Monday, August 06, 2007

SL/Real Estate

I have a sound effect in my inventory that I like to use for those situations when someone is away from the keyboard, or otherwise distracted. It is a weather alarm, with three ear-piercing beeping noises. Johnthomas used it on me when I was (Away) once, and I never forgot it. It is the easiest--if freakiest--way to summon someone quickly back to Second Life. I used it today on a real estate prospect, who drifted away as she stood on my property. Three blasts later she apologized, saying she'd been IMing friends and emailing acquaintances, and wondered what the weather was going to be like today/tomorrow.
I produced a storm cloud and wore it over my head. (Jenny made it for me.) The real estate market was soft, I told her. We ended up standing on the bottom land I'd sold a month earlier. "See that face" I said, pointing to Iranian President Mahmoud Ahmadinejad's face in the distance. "It greets us every sunrise in vibrant colors. The land is alive and special. Not to mention edible." I scooped up a handful and began eating it.
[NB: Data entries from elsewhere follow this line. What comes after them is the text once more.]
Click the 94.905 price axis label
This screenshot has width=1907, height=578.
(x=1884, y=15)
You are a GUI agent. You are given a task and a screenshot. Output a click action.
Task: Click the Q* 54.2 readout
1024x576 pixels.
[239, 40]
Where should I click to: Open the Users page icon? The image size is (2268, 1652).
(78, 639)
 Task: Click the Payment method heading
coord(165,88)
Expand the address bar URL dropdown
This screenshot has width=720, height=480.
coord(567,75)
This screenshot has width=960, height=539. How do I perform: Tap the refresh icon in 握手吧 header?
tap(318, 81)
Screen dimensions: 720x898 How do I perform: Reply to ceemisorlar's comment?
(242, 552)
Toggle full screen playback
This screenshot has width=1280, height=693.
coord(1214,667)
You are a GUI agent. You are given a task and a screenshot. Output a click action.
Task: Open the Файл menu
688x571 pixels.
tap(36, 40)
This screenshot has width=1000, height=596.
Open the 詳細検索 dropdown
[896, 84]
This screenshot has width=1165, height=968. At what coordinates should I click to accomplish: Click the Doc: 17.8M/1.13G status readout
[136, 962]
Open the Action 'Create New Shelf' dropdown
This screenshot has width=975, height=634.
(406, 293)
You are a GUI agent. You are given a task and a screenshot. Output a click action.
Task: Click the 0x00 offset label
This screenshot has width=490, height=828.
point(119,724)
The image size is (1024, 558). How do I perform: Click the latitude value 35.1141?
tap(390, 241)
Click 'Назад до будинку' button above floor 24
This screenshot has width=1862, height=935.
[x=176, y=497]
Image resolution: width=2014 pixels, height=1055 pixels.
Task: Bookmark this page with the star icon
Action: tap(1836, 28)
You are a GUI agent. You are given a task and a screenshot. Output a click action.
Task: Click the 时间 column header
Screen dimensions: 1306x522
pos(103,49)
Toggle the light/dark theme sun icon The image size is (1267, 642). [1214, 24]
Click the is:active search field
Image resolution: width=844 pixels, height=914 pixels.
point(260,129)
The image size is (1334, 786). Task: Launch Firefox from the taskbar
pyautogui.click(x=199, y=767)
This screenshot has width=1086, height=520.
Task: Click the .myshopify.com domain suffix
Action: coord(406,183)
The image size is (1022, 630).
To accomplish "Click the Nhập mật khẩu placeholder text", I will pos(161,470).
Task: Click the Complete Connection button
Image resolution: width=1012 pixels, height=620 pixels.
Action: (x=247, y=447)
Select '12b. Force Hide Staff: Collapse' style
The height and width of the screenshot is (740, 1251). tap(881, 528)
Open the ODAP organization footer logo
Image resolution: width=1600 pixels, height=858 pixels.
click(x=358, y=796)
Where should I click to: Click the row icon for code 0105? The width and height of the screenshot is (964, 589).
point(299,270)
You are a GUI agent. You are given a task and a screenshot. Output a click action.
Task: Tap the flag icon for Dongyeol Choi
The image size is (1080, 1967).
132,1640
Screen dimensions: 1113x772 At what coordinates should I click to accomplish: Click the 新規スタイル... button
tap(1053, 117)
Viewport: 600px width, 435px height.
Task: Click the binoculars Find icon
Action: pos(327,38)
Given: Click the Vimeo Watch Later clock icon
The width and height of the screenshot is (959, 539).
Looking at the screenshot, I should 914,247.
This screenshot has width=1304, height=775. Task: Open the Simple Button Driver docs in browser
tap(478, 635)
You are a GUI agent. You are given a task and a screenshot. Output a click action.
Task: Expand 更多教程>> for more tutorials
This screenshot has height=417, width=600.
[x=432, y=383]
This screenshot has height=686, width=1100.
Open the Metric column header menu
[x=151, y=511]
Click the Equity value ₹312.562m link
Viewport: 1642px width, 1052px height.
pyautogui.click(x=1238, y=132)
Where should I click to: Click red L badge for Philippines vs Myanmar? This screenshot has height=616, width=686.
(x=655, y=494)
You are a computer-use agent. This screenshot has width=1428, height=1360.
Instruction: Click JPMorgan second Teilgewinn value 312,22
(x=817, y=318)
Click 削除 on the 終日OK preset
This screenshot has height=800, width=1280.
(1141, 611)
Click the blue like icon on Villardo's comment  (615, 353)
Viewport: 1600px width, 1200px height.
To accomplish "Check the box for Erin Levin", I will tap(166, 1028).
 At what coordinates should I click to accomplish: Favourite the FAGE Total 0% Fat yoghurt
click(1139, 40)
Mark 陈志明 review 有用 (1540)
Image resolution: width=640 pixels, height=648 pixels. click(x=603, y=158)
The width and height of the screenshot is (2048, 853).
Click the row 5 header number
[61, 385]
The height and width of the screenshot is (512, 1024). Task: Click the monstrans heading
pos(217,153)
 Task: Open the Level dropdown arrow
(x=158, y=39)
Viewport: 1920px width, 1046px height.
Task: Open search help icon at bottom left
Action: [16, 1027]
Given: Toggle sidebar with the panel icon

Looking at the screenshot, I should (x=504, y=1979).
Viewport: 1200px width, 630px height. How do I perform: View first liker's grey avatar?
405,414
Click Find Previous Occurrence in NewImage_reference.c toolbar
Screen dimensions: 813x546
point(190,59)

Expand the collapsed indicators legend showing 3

"You sick bastard," she said, backing up. "Let me call a doctor."
While waiting for the doctor, she explained that since my land had disowned me, basically, I was a "bastard," and since eating the land would surely sicken me, I was a "sick bastard."
True, I thought; beautifully expressed.
I mentioned to her the community pool. Surely it wasn't cursed, as far as I knew. It wasn't built on any burial grounds, either, except, due to the barbecue grill, it was a boneyard for countless chickens. "But that's because they were born that way--meaty," I explained. "There's nothing haunted about a departed chicken, either" I assured her (without her asking me to). Finally, I offered this rumination: "If only chickens weren't born with feathers to begin with..." At that point, I was thinking specifically about life without any feathers at all, and how much easier it would be. I expressed how much of a pain in the youknowwhat it was to render chicken apart from those pesky feathers. "Can we not just create a featherless chicken?" I demanded.
One of her IM friends apparently had an emergency at this point and she had to leave. I wished her well, but by the time "well" got out of my fingers, she was gone.
I wished her "well well" after she was gone.